• EXERCISE INSTRUCTIONS:
Copy word for word the lines of the records below, beginning at the one with "Bilder einer Ausstellung (288, 1322)" and finishing at the one with "Phone (30, 1355)", ends included, but none of the pictures.
::::
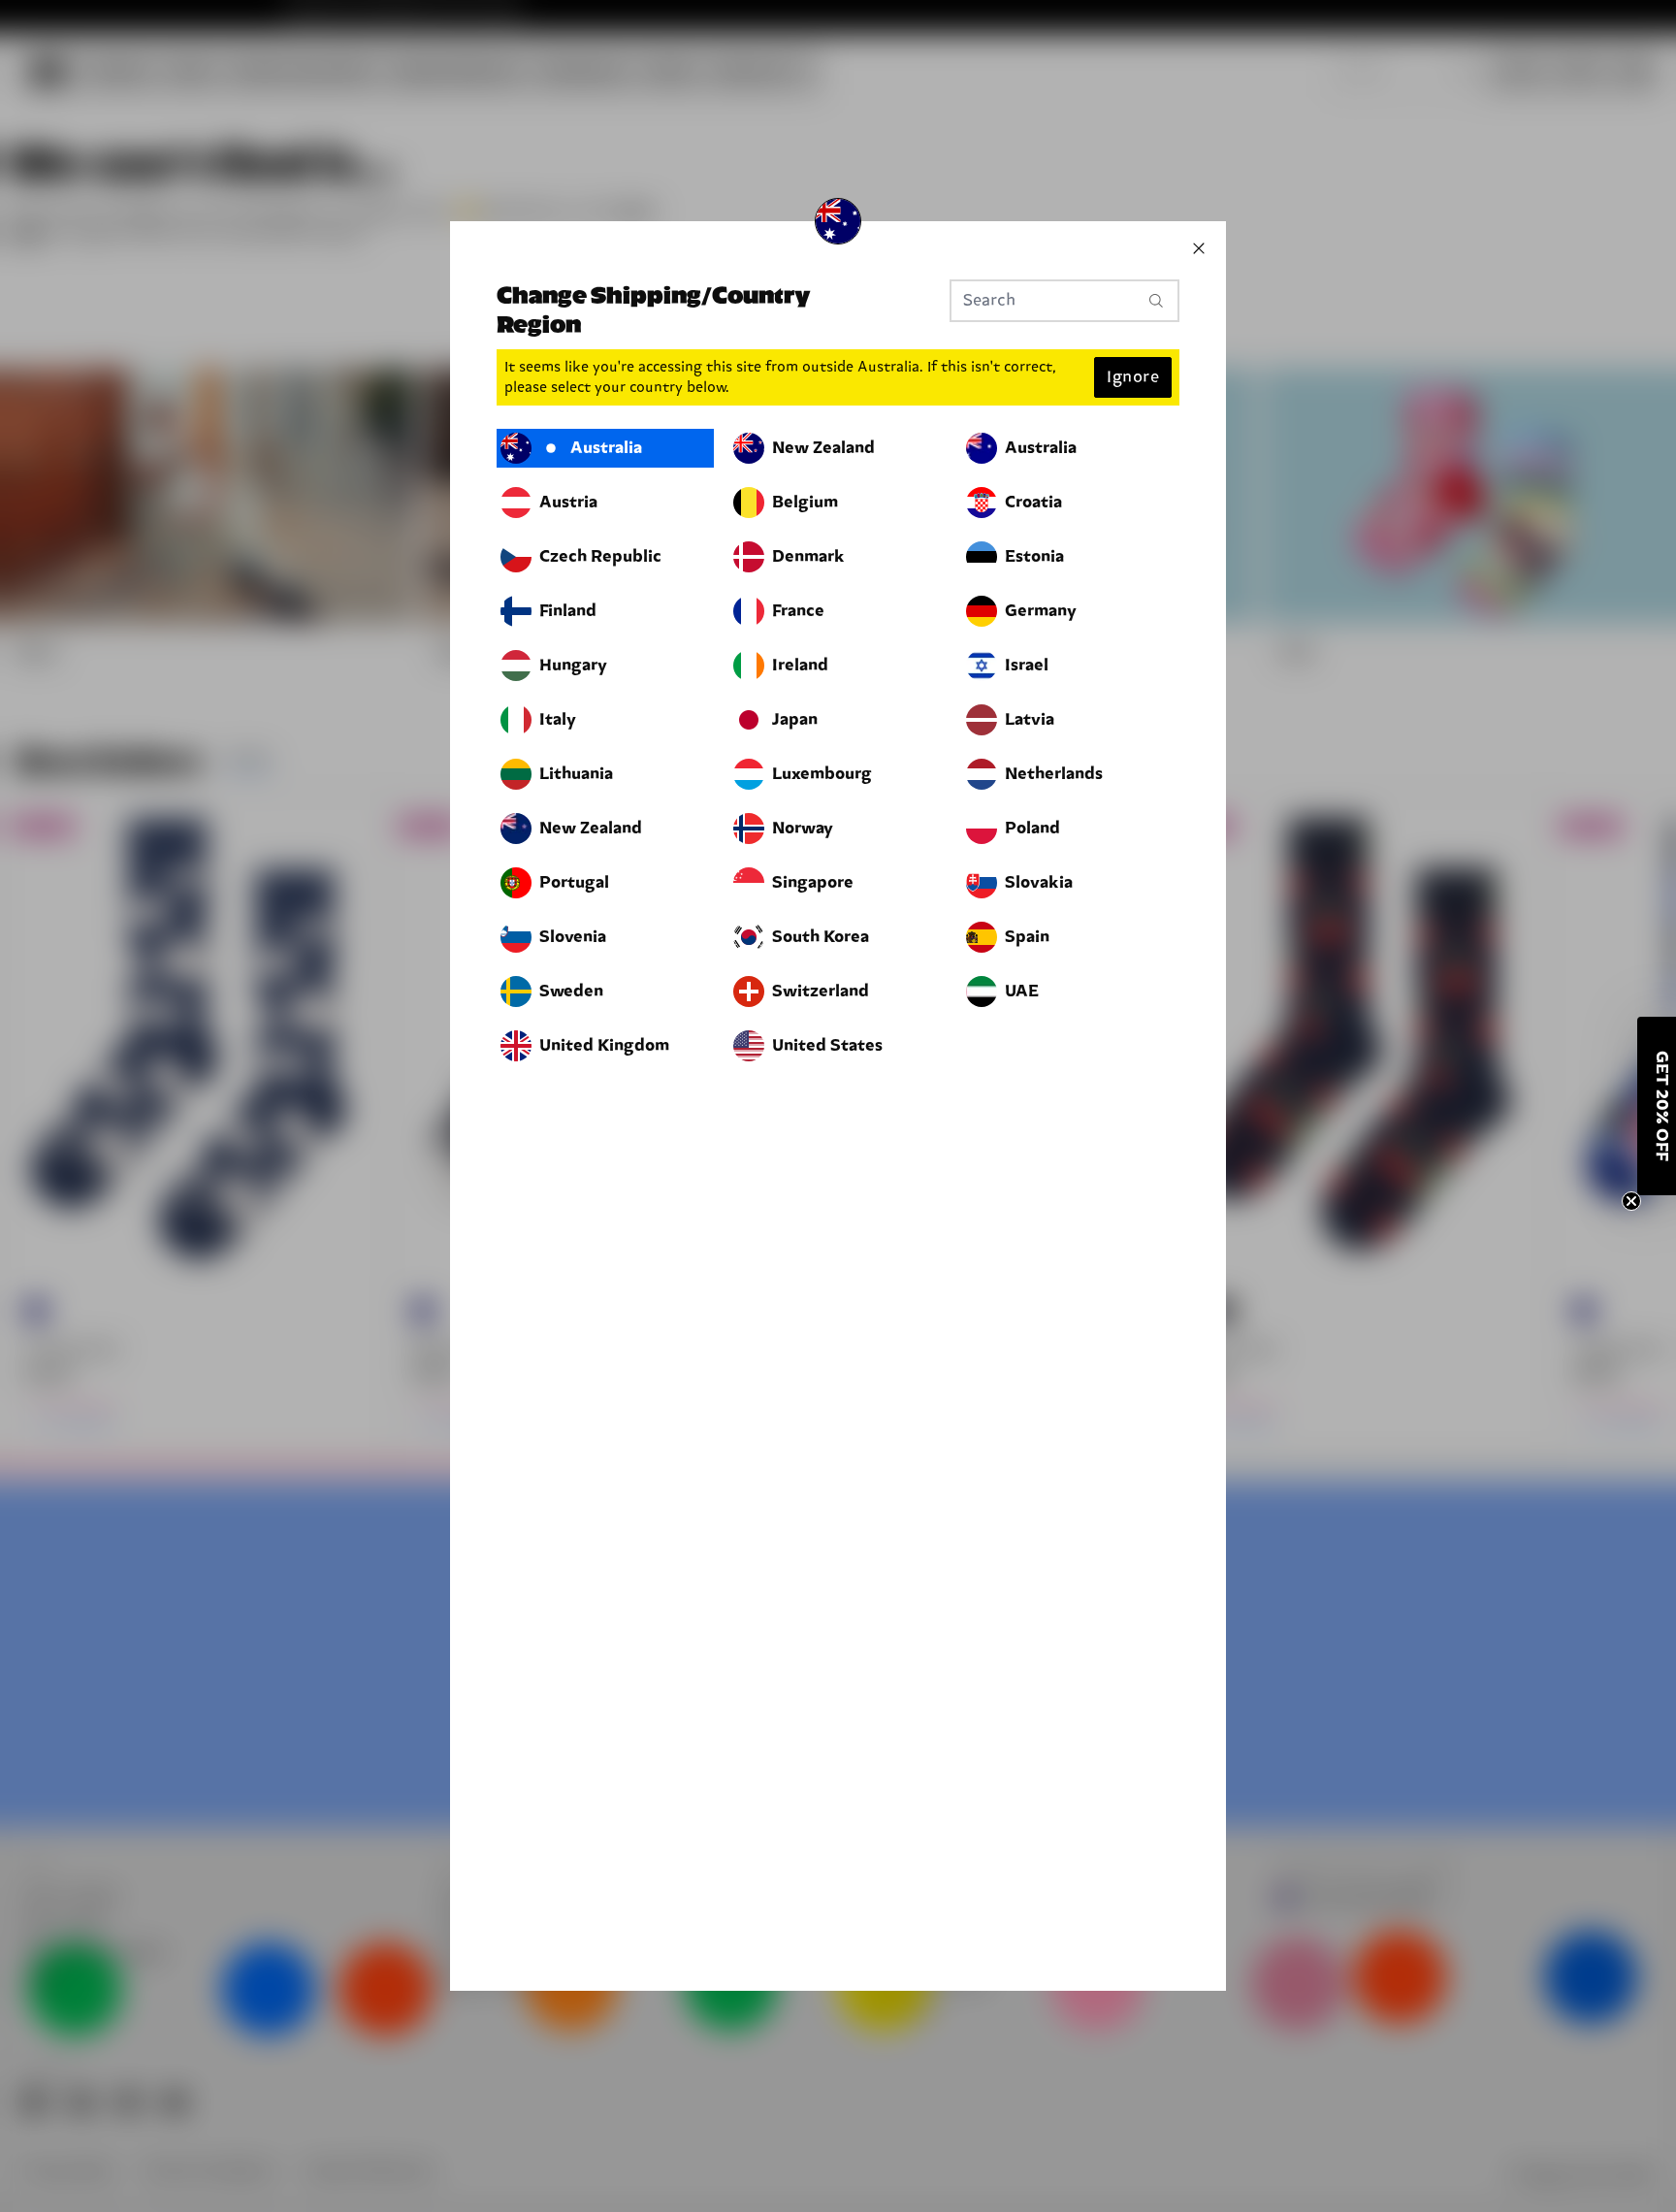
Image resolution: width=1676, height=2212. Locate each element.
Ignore (1133, 377)
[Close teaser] (1631, 1201)
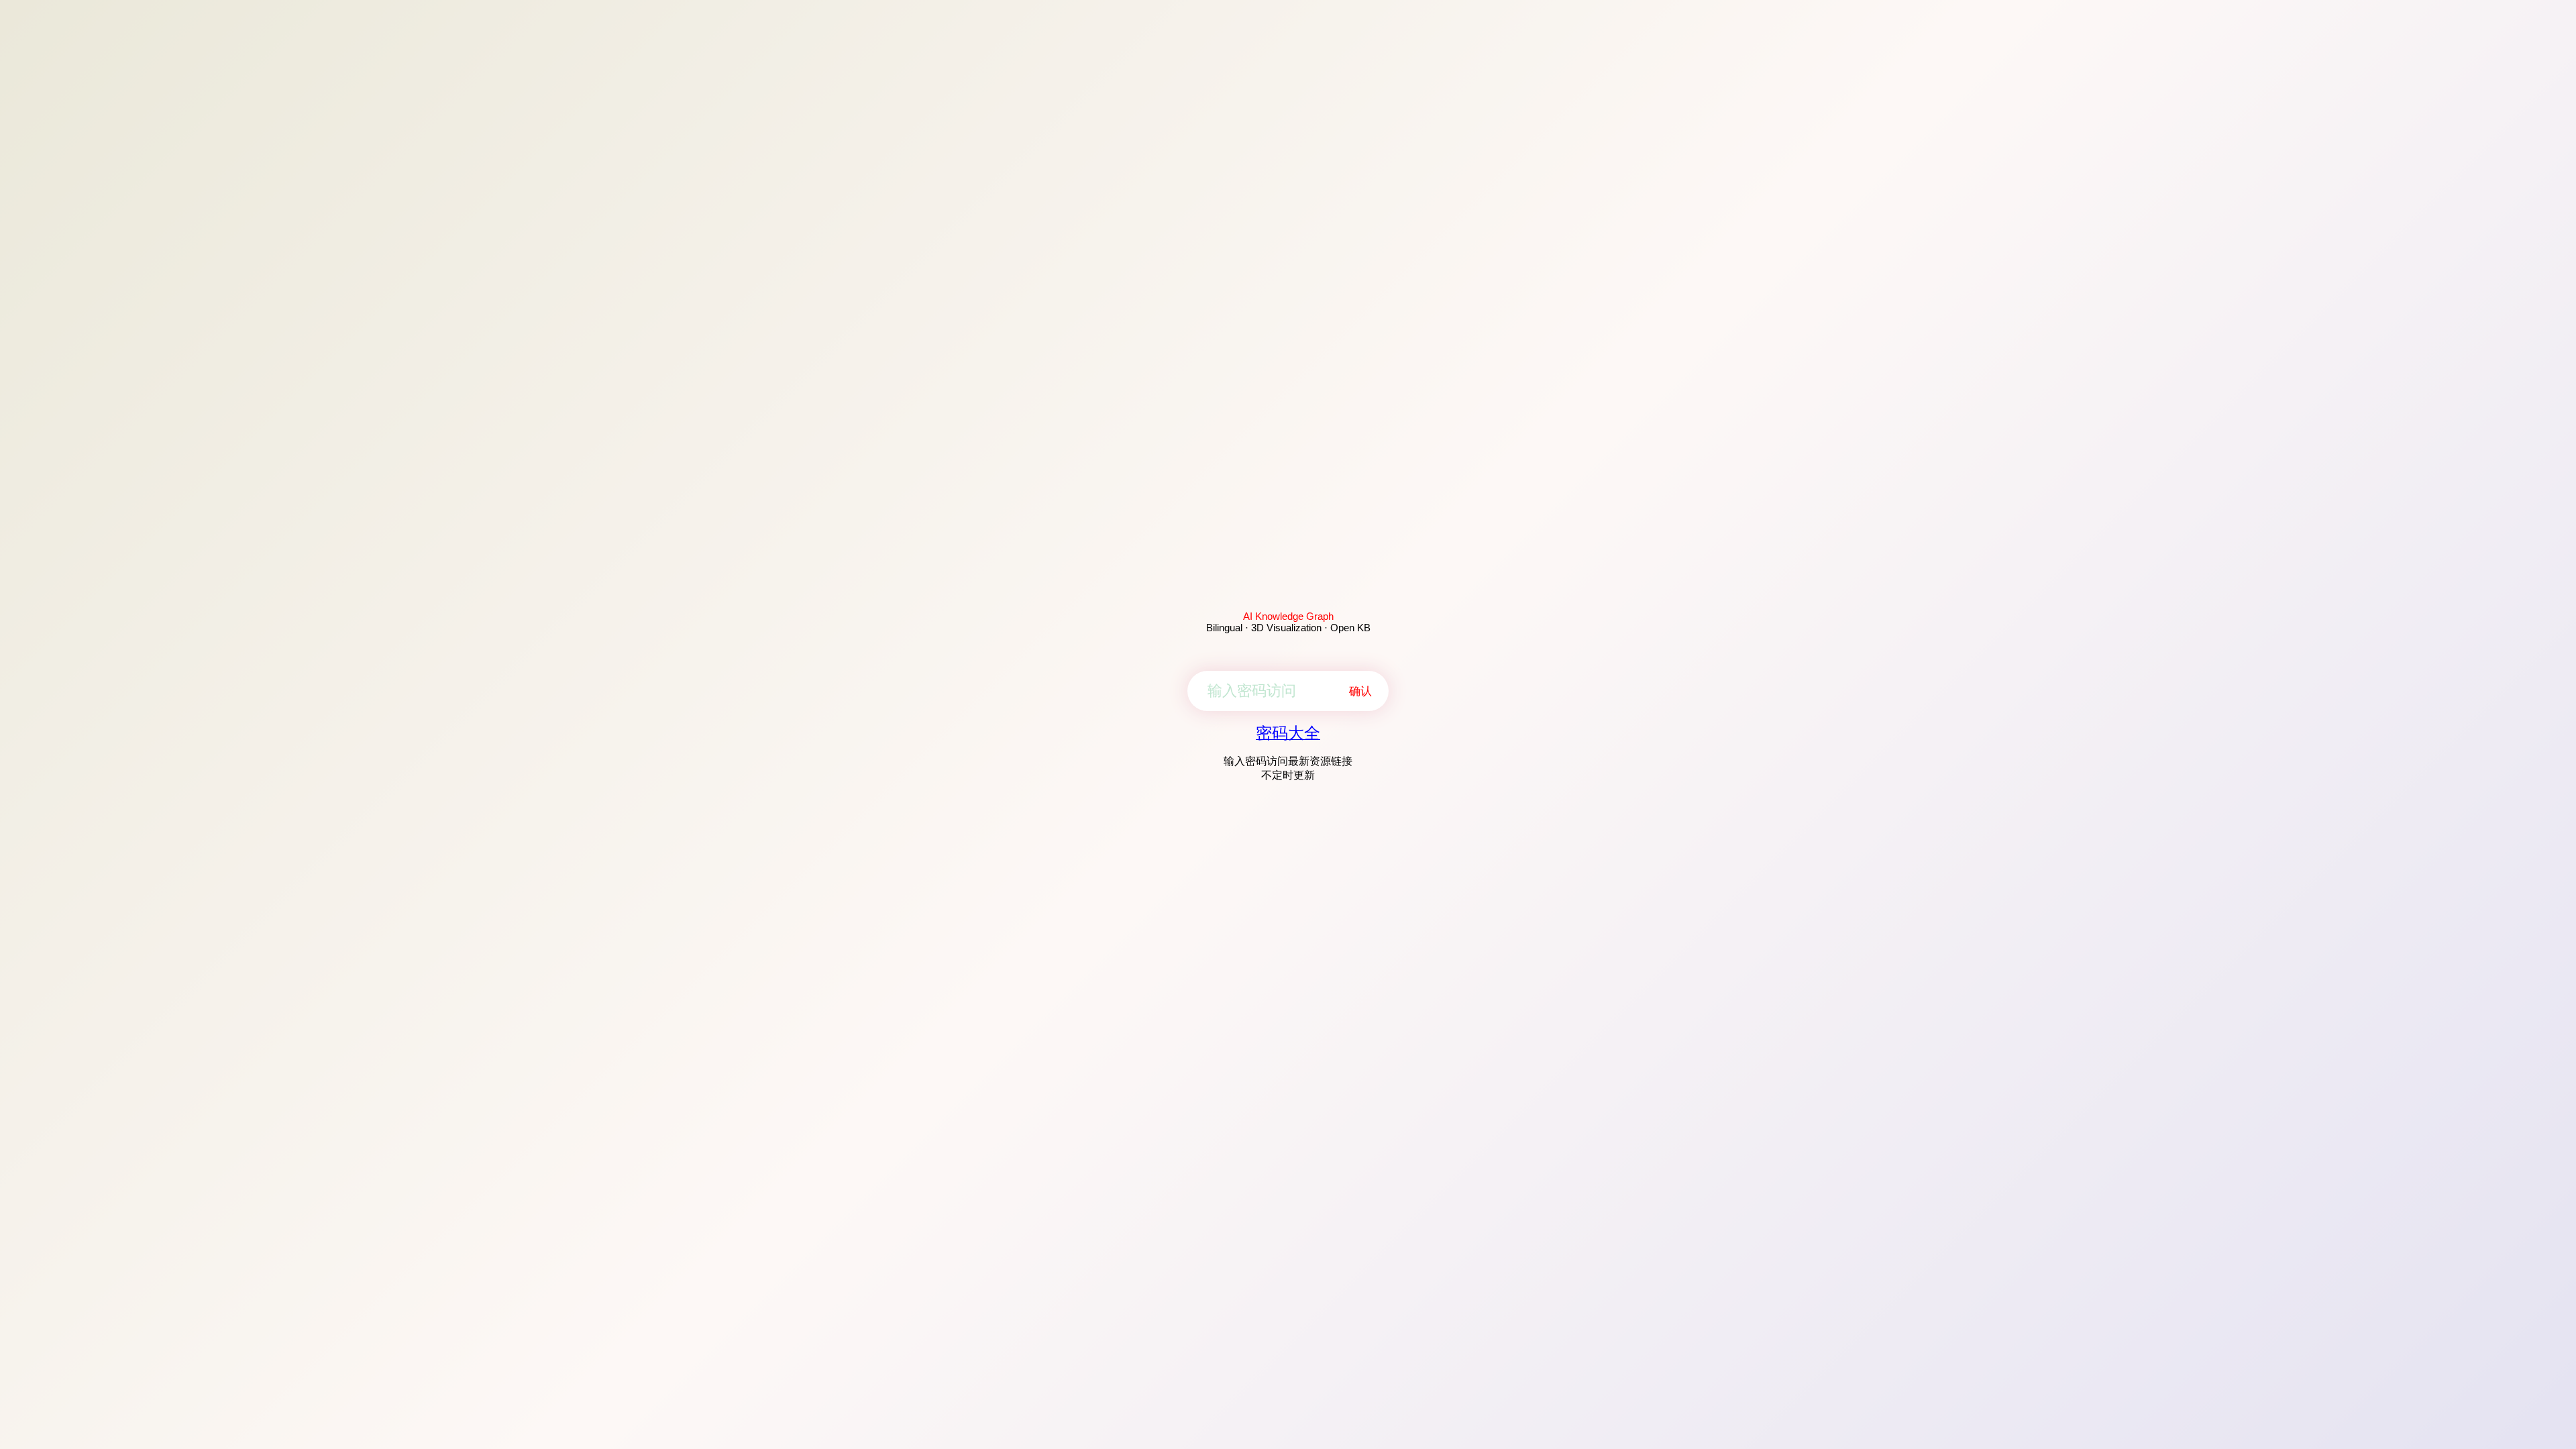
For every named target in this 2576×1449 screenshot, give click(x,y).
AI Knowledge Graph (1288, 616)
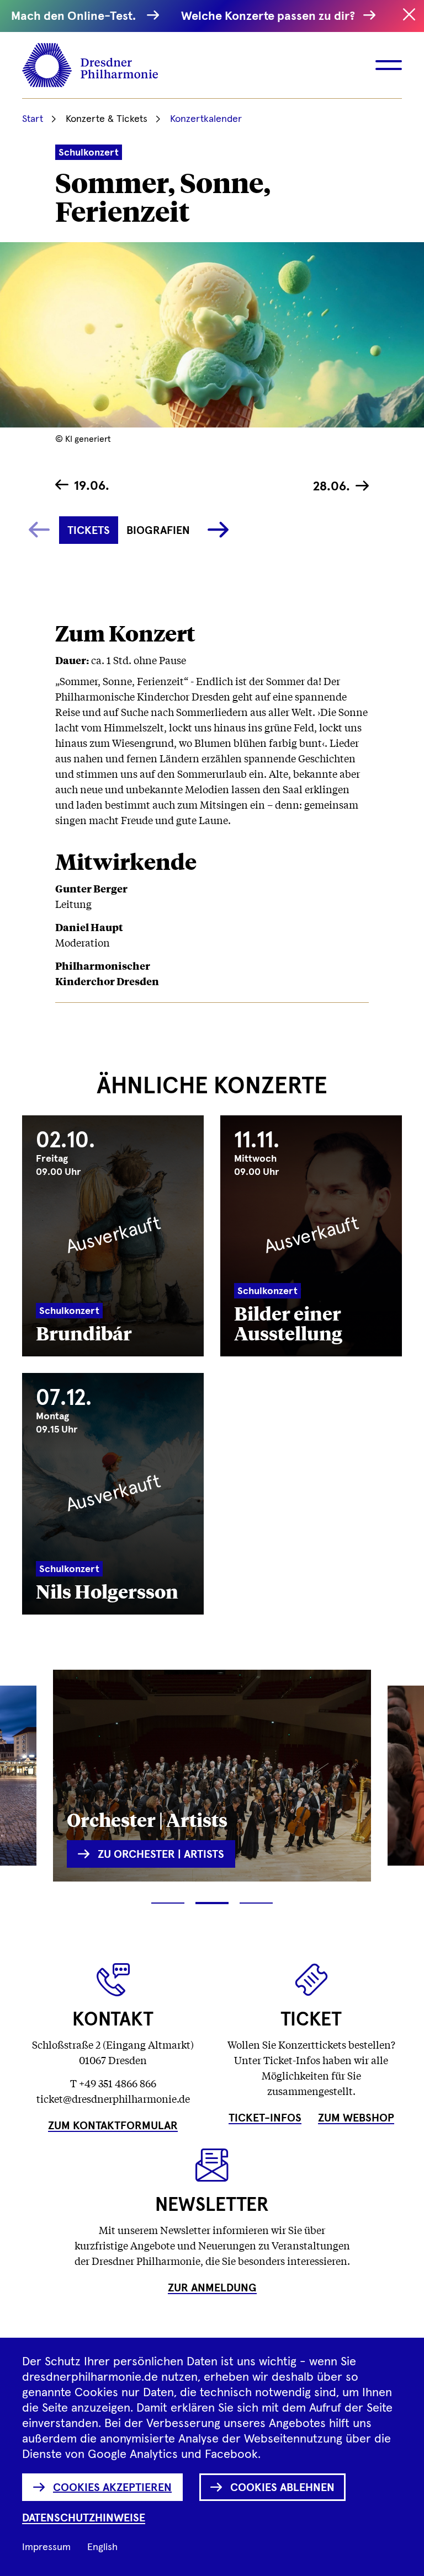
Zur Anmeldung (212, 2288)
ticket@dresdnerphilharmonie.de (113, 2098)
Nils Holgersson (107, 1590)
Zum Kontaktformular (113, 2125)
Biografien (158, 530)
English (102, 2547)
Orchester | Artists (147, 1819)
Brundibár (84, 1332)
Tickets (88, 530)
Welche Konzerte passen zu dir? (269, 16)
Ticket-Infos (265, 2118)
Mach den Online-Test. (76, 16)
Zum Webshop (356, 2118)
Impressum (46, 2547)
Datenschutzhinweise (83, 2518)
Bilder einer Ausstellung (288, 1322)
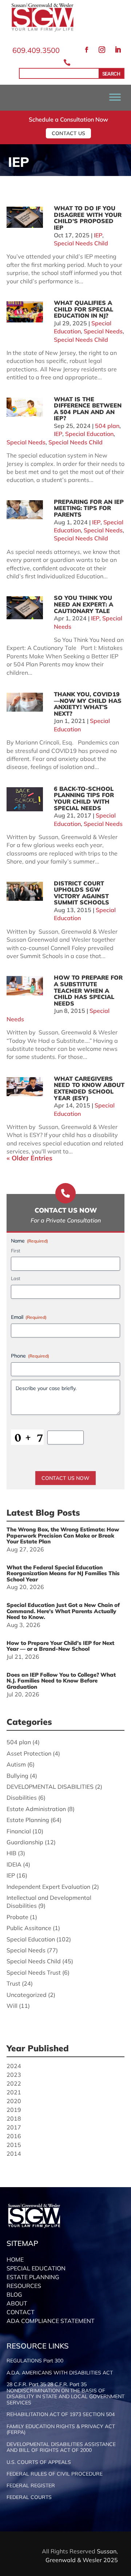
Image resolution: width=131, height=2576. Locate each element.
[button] (86, 49)
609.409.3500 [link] (36, 50)
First (15, 1250)
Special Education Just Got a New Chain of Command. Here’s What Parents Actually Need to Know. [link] (63, 1610)
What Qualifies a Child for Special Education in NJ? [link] (83, 309)
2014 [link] (14, 2153)
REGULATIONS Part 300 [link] (35, 2361)
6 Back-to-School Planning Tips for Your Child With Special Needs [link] (84, 798)
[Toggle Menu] (115, 97)
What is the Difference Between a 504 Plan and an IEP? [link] (88, 408)
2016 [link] (14, 2136)
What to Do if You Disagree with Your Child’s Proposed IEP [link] (88, 217)
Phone (30, 1355)
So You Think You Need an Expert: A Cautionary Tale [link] (83, 604)
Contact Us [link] (68, 133)
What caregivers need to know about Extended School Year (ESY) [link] (89, 1088)
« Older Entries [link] (29, 1158)
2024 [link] (14, 2066)
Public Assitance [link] (29, 1928)
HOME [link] (15, 2259)
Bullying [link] (17, 1775)
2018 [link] (14, 2118)
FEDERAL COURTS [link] (29, 2497)
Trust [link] (13, 1983)
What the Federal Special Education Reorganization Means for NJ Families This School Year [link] (63, 1573)
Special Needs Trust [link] (34, 1972)
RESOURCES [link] (24, 2285)
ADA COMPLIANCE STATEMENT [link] (51, 2320)
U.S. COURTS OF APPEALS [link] (39, 2462)
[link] (43, 30)
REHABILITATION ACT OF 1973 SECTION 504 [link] (61, 2414)
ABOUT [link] (17, 2303)
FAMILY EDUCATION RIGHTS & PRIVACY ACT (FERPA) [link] (61, 2429)
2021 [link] (14, 2092)
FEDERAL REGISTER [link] (31, 2486)
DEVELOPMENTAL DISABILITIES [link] (50, 1786)
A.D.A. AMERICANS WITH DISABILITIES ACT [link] (60, 2373)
::::
• TASK ANSWER:
Bilder einer Ausstellung (288, 1322)
Image resolution: width=131, height=2576. Locate each element.
[button] (86, 49)
609.409.3500 [link] (36, 50)
First (15, 1250)
Special Education Just Got a New Chain of Command. Here’s What Parents Actually Need to Know. [link] (63, 1610)
What Qualifies a Child for Special Education in NJ? [link] (83, 309)
2014 [link] (14, 2153)
REGULATIONS Part 300 [link] (35, 2361)
6 Back-to-School Planning Tips for Your Child With Special Needs [link] (84, 798)
[Toggle Menu] (115, 97)
What is the Difference Between a 504 Plan and an IEP? [link] (88, 408)
2016 [link] (14, 2136)
What to Do if You Disagree with Your Child’s Proposed IEP [link] (88, 217)
Phone (30, 1355)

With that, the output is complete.